Machine learning 为什么以下部分配合不是工作特性?

Machine learning 为什么以下部分配合不是工作特性?,machine-learning,scikit-learn,Machine Learning,Scikit Learn,您好,我有以下评论列表: from sklearn.feature_extraction.text import TfidfVectorizer, CountVectorizer 以下是相应的标签: comments = ['I am very agry','this is not interesting','I am very happy'] clf2 = PassiveAggressiveClassifier() with open('passive.pickle','wb') as

您好,我有以下评论列表:

from sklearn.feature_extraction.text import TfidfVectorizer, CountVectorizer
以下是相应的标签:

comments = ['I am very agry','this is not interesting','I am very happy']
clf2 = PassiveAggressiveClassifier()


with open('passive.pickle','wb') as idxf:
    pickle.dump(clf2, idxf, pickle.HIGHEST_PROTOCOL)

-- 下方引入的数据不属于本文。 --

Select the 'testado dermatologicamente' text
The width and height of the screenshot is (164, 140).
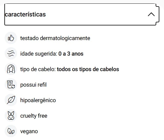click(x=55, y=38)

with open('passive.pickle', 'rb') as infile:
    clf2 = pickle.load(infile)

with open('tfidf_vectorizer.pickle', 'rb') as infile:
    tfidf_vectorizer = pickle.load(infile)
with open('tfidf.pickle', 'rb') as infile:
    tfidf = pickle.load(infile)
我使用tfidf将这些评论矢量化如下:

sents = ['angry','indiferent','happy']
我正在使用标签编码器对标签进行矢量化:

tfidf_vectorizer = TfidfVectorizer(analyzer='word')
tfidf = tfidf_vectorizer.fit_transform(comments)
from sklearn import preprocessing
在这里,我使用被动攻击来适应模型:

le = preprocessing.LabelEncoder()
le.fit(sents)
labels = le.transform(sents)
print(labels.shape)
from sklearn.linear_model import PassiveAggressiveClassifier
from sklearn.model_selection import train_test_split
with open('tfidf.pickle','wb') as idxf:
    pickle.dump(tfidf, idxf, pickle.HIGHEST_PROTOCOL)
with open('tfidf_vectorizer.pickle','wb') as idxf:
    pickle.dump(tfidf_vectorizer, idxf, pickle.HIGHEST_PROTOCOL)
在这里,我尝试使用三个新注释及其相应的标签测试partial fit的用法,如下所示:

comments = ['I am very agry','this is not interesting','I am very happy']
clf2 = PassiveAggressiveClassifier()


with open('passive.pickle','wb') as idxf:
    pickle.dump(clf2, idxf, pickle.HIGHEST_PROTOCOL)

with open('passive.pickle', 'rb') as infile:
    clf2 = pickle.load(infile)

with open('tfidf_vectorizer.pickle', 'rb') as infile:
    tfidf_vectorizer = pickle.load(infile)
with open('tfidf.pickle', 'rb') as infile:
    tfidf = pickle.load(infile)
问题是,在进行以下部分拟合后,我没有得到正确的结果:

new_comments = ['I love the life','I hate you','this is not important']
new_labels = [1,0,2]
vec_new_comments = tfidf_vectorizer.transform(new_comments)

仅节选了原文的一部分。